▸ SUPPLIED INFORMATION:
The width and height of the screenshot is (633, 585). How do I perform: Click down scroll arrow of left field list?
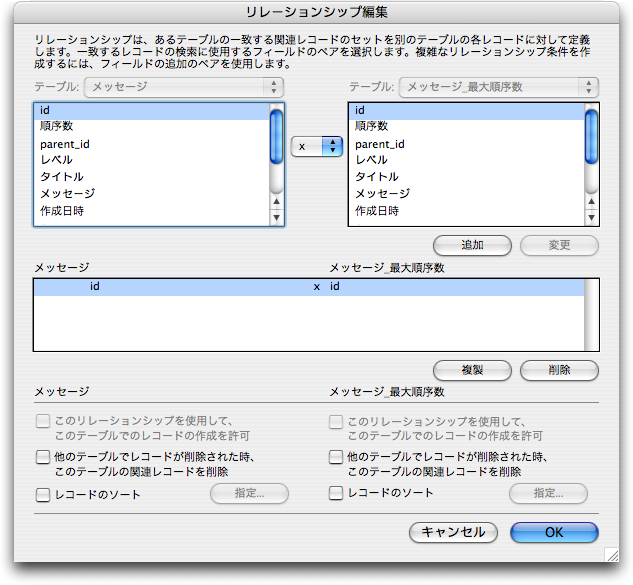click(x=277, y=218)
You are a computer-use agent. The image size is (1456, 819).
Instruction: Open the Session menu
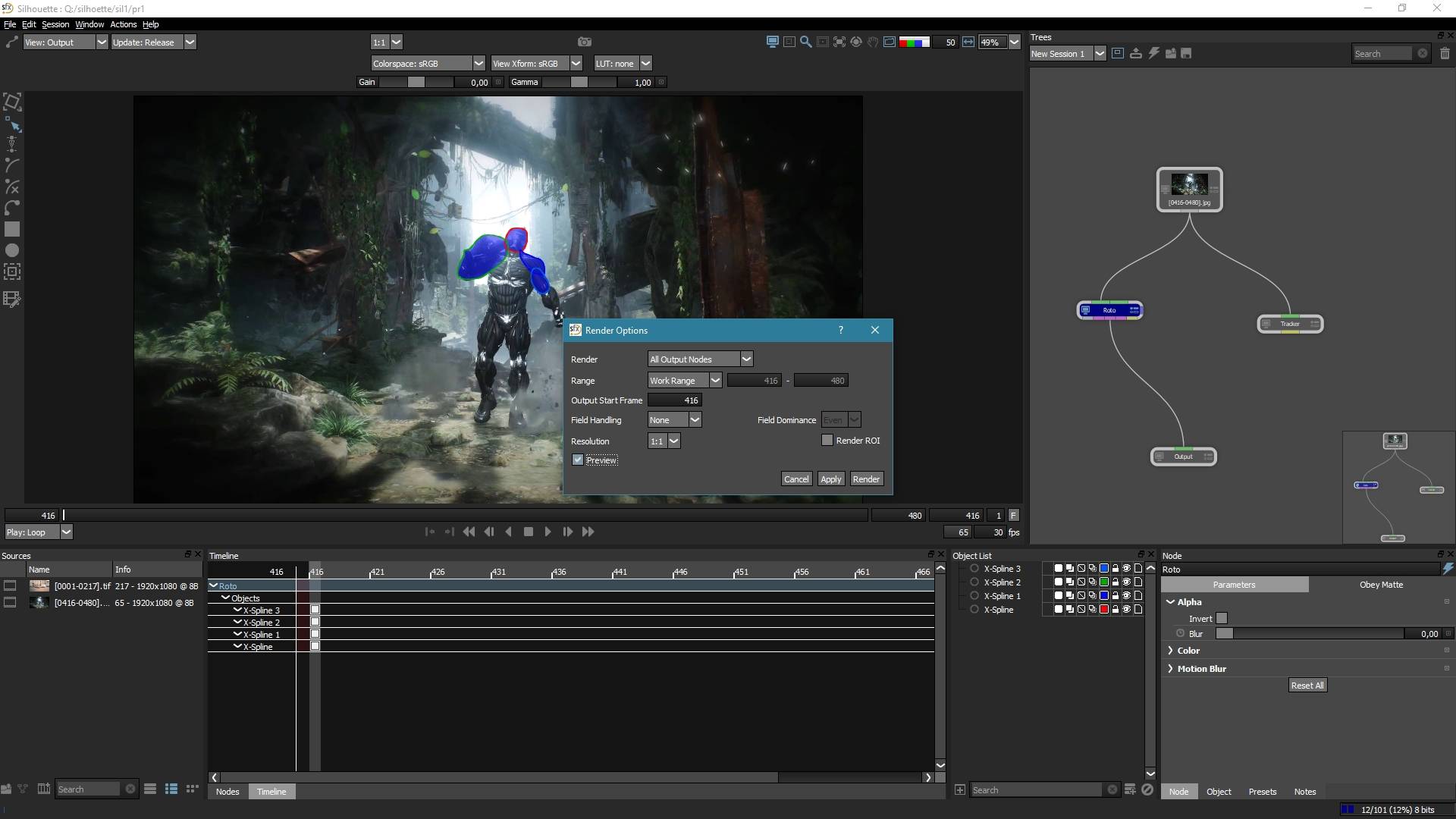coord(55,24)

▸ WORK REQUEST: Please transcribe the entries exactly, omitting the images.

▸ OUTPUT OF THE TASK:
The width and height of the screenshot is (633, 585). How do I perform: Click down scroll arrow of left field list?
click(x=277, y=218)
You are a computer-use agent. The image size is (1456, 819).
Instruction: Open the Session menu
coord(55,24)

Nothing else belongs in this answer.